The Lucien Stryk Asian Translation Prize, which was inaugurated in 2009, recognizes the importance of Asian translation for international literature and promotes the translation of Asian poetry into English. Stryk was an internationally acclaimed translator of Japanese and Chinese Zen poetry, renowned Zen poet himself, and former professor of English at Northern Illinois University. Both translators and publishers are invited to submit titles, and submissions are open this year until May 4.
We’re thrilled to have Noh Anothai, John Balcom, and E.J. Koh as this year’s Lucien Stryk judges! Find out more about them below:
Noh Anothai’s translations include classical Siamese poems and contemporary Thai essays and short stories, including the work of several SEAWrite authors. His Poems from the Buddha’s Footprint (Singing Bone Press, 2016) is the first full-length translation of a work by Sunthorn Phu, Thailand’s most iconic poet, published in the US. A former Fulbright researcher, Anothai has given presentations at Bangkok’s Siam Society Under Royal Patronage and taught English and Creative Writing at universities outside of St. Louis, Missouri and Chiangrai, Thailand. He is currently a doctoral candidate in Comparative Literature, Track for International Writers, at Washington University in St. Louis.

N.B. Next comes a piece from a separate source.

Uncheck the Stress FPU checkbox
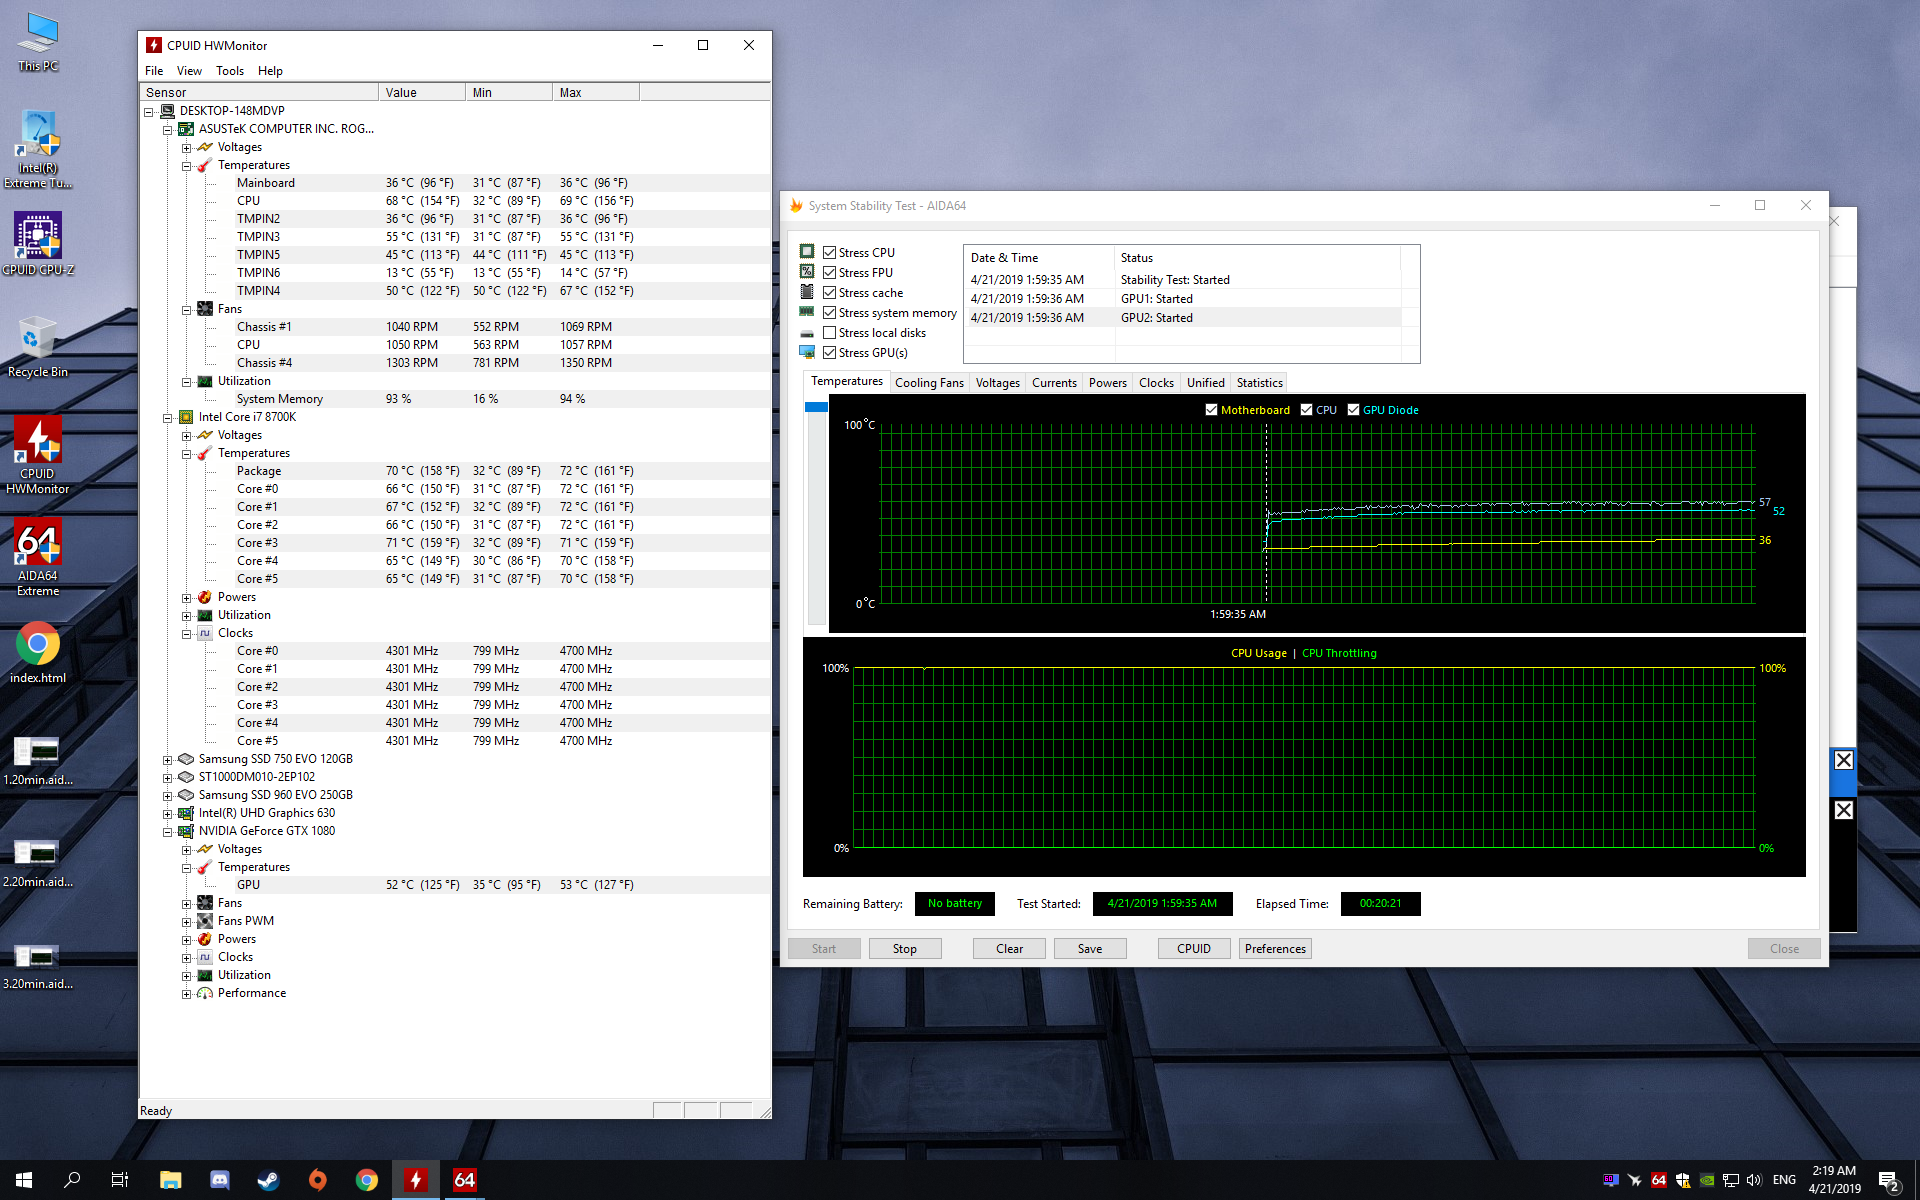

John Balcom teaches translation at the Middlebury Institute of International Studies, including a multi-genre literary translation course across languages. His translations have won or been nominated for many awards: his Taiwan’s Indigenous Writers and There’s Nothing I Can Do When I Think of You Late at Night by Cao Naiqian both won Northern California Book Awards; his translation of Huang Fan’s Zero won the Science Fiction Translation Award; and his translation of Ya Hsien’s Abyss was a finalist for the PEN Poetry In Translation Award. He is a past president of the American Literary Translators Association.
E. J. Koh is the author of A Lesser Love, winner of the Pleiades Editors Poetry Prize, and critically acclaimed memoir The Magical Language of Others. Her poems, translations, and stories have appeared in Academy of American Poets, Boston Review, Los Angeles Review of Books, Prairie Schooner, Slate, World Literature Today, among others. Koh completed an MFA in Poetry and Literary Translation in the Korean and the Japanese at Columbia University in New York. Recipient of fellowships from Kundiman, the MacDowell Colony, Vermont Studio Center, and others, her work has been featured in PEN America, The Stranger, and TIME magazine.